Comme un condensé de son travail formel, "Fallen Angels" ravive quelques questions sur le talent et les limites de WKW.
À commencer par : pourquoi aimer WKW ? (En dehors du fait que, oui, c'est BEAU). Voilà un cinéaste qui clippe à outrance et se pose en maître de l'artificialité, esthétique de pubard, filtres instagram, ralentis tape-à-l'oeil, montage très 2000. Un auteur qui se rapproche à priori plus d'Aronofsky que du ciné auquel on croit, celui qui va à contre-courant et prend son temps, étire les séquences pour réapprendre à regarder et résister à la pression télévisuelle.
Non, calmons-nous. Là où le montage aujourd'hui a tendance à détruire les personnages et leur épaisseur en voulant produire de la vitesse (vitesse de l'oeil, vitesse du récit), WKW fait acte de résistance à sa manière par la sensualité qu'il offre. Sensualité des corps, de la ville aussi, la pluie, le sang, les matières, il ancre ses hommes et ses femmes en travaillant la pellicule même, moins le rythme des séquences. (En ce sens il est nettement plus un oeil qu'une oreille).
De cette remarque découle aussi un reproche. WKW à force d'être presque trop prégnant visuellement semble s'être de plus en plus désintéressé du reste, de l'histoire, de ce qui n'appartient pas à la couleur, à la photo. Et ses films sont devenus plus ou moins des films muets (In the mood for love, 2046, etc). WKW sans le son, c'est souvent toujours WKW. Et on voit bien par là que le bât blesse. L'écriture est ici assez faible, bout à bout de séquences faussement improvisées. C'est encore plus choquant dans "My blueberry nights".
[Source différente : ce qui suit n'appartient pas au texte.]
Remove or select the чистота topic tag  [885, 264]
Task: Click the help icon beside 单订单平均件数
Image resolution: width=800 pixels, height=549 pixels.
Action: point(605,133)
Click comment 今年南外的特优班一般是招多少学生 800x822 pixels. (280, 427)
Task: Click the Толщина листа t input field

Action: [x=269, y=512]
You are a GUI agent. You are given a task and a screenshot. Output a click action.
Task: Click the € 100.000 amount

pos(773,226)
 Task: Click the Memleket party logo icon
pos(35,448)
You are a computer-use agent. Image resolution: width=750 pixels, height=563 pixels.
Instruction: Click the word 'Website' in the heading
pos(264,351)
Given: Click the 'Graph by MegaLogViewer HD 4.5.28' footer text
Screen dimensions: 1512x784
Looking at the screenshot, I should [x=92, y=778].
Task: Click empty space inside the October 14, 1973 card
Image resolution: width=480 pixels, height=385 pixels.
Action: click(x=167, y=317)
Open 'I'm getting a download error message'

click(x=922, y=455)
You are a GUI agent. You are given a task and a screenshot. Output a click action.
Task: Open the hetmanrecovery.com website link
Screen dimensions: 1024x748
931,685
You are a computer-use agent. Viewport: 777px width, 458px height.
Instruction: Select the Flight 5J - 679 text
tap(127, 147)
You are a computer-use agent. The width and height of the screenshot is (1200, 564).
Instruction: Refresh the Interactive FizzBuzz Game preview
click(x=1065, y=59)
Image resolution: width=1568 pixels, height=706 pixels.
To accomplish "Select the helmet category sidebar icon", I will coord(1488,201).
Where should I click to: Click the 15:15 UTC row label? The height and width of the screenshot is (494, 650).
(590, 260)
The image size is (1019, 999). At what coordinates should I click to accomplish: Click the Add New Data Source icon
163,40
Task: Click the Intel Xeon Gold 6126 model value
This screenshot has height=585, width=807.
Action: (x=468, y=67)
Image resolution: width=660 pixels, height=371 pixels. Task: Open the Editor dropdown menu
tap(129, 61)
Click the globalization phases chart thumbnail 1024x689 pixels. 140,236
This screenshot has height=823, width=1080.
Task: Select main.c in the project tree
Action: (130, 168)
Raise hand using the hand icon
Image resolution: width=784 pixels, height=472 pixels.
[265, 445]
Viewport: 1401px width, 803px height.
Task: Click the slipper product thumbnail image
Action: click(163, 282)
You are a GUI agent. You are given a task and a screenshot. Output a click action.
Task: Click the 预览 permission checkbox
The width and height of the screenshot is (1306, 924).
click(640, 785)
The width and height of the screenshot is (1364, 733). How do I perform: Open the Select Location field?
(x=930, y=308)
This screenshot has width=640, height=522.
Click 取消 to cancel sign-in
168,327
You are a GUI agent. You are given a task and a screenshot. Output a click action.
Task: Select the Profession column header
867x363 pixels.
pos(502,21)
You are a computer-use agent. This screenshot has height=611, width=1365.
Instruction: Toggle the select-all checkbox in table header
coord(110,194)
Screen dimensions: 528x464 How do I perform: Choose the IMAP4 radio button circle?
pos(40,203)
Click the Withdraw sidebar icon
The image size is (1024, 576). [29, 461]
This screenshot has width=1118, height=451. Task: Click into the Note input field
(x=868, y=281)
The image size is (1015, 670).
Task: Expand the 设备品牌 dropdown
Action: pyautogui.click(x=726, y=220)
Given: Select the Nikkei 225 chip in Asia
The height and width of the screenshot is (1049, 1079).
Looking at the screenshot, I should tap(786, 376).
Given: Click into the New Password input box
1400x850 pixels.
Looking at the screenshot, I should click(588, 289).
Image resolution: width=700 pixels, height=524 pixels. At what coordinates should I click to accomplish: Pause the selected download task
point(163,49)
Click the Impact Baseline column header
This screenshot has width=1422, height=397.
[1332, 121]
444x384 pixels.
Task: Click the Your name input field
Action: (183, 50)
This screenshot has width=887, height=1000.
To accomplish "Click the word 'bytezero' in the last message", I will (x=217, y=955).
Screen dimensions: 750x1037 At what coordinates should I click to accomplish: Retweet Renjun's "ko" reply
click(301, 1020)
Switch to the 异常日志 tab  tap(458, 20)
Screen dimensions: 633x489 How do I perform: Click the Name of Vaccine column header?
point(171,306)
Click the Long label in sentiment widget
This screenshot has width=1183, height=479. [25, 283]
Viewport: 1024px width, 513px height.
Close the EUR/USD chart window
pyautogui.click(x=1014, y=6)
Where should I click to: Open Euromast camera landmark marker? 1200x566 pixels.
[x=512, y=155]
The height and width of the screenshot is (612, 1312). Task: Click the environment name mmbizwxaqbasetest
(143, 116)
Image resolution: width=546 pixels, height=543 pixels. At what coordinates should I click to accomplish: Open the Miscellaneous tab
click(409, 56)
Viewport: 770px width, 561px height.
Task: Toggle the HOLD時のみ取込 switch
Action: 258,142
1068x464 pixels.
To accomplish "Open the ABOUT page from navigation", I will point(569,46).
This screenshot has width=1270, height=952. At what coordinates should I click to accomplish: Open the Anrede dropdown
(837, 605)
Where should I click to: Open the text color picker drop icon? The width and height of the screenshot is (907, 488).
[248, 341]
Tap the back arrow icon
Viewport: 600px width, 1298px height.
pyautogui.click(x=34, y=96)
D'où cette idée que les films de WKW sont toujours trop bavards. Ils existent par leur image, comme les personnages existent par leurs corps, leurs mouvements, leurs expressions. Par leurs musiques aussi, bien entendu, il y a un art de la BO chez lui mais quand la stéréo s'arrête, que la pluie cesse, il y a comme un malaise. Et sa déclaration d'amour au cinéma via les séquences en vidéo dans la dernière partie n'y changent rien. À croire que WKW n'avait pas dans les années 1990 dix ans d'avance comme on a pu le dire mais plutôt soixante dix de retard.